Splunk — Platform Operations & Cost Governance
Splunk is our established, widely-adopted log management and SIEM platform. Your focus here is on sustaining reliability, controlling costs, and improving security — not building from scratch.
• Partner with the Security team to onboard new data sources — validating log formats, agreeing ingestion scope, and ensuring data pipeline stability throughout the onboarding process
• Own data ingestion cost governance: analyse ingestion volumes by team and source, identify waste or noise, and implement controls (event filtering, aggregation, summary indexing) to keep costs within budget
• Define and enforce ingestion standards — teams should ingest only what is needed for their alerting, compliance, and debugging use cases
• Monitor and maintain platform SLIs/SLOs: indexing throughput, search latency, forwarder health, and data availability
• Drive Splunk security improvements: access control reviews, index-level permissions, audit log monitoring, credential hygiene, and alignment with Tesco security policies
• Respond to and resolve platform incidents; maintain runbooks and capacity forecasts
New Relic — Rollout, AI Features & Cost Control
New Relic is in active rollout across Tesco's engineering teams. You will be a key driver of adoption, new capability delivery, and platform governance.

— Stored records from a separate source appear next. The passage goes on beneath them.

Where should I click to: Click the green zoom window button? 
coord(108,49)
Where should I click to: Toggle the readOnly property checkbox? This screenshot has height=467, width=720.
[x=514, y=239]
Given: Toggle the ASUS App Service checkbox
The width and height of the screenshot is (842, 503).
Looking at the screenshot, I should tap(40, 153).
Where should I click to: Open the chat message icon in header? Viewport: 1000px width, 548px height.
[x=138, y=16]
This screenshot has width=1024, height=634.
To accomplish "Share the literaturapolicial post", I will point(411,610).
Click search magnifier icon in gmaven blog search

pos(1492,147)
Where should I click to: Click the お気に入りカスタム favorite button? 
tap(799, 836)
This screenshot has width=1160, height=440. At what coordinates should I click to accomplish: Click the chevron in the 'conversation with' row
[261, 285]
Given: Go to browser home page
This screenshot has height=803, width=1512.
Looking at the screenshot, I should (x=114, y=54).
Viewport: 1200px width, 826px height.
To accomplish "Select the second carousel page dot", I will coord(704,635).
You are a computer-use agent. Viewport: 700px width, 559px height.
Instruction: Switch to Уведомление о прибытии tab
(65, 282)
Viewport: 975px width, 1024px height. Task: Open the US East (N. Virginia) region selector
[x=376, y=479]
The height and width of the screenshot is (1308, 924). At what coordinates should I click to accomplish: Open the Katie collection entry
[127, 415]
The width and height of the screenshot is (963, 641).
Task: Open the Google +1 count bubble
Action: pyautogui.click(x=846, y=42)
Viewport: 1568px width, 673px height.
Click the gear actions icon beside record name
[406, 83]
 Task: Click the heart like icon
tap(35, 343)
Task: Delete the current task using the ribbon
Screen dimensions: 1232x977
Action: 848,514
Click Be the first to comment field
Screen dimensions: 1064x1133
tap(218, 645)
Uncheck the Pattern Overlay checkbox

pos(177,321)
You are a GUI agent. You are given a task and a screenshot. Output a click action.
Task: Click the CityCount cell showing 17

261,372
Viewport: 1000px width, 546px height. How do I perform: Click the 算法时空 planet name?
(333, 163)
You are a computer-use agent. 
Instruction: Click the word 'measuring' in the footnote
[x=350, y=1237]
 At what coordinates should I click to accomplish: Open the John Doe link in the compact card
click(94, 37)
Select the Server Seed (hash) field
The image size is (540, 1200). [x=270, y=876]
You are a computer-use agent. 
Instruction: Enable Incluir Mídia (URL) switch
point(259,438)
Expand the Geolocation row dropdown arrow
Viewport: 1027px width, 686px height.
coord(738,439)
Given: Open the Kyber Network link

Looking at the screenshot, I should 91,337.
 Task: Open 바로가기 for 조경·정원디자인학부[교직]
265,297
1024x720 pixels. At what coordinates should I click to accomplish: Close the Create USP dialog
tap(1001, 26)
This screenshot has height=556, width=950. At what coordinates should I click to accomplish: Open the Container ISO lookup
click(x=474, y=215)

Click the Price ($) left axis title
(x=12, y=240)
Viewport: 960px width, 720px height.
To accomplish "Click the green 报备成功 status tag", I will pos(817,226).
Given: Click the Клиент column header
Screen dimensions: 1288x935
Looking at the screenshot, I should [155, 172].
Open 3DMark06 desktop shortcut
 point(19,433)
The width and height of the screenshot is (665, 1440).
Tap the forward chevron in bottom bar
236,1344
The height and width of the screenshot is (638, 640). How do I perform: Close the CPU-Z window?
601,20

• Lead the rollout of New Relic Anomaly Detection to engineering teams — running discovery workshops, configuring baselines and sensitivity settings, and validating signal quality before handover
• Explore, pilot, and implement New Relic AI features — including AI-assisted alerting, applied intelligence, and MCP (Model Context Protocol) integrations — and build a roadmap for wider adoption
• Manage data ingestion within contracted limits: identify high-volume sources, work with teams to tune instrumentation, and implement ingest drop rules or sampling strategies as needed
• Monitor and maintain New Relic platform SLIs/SLOs: agent coverage, ingest pipeline health, alert reliability, and dashboard availability
• Drive New Relic security improvements: user access governance, API key lifecycle management, SAML/SSO configuration, and audit log review
• Act as the primary escalation point for teams consuming New Relic — supporting onboarding, troubleshooting instrumentation gaps, and advising on NRQL-based alerting and dashboarding
Runscope — Ongoing Operations & Security
Runscope is already rolled out to teams for API monitoring. Your focus is on maintaining reliability, improving security, and ensuring SLOs are met.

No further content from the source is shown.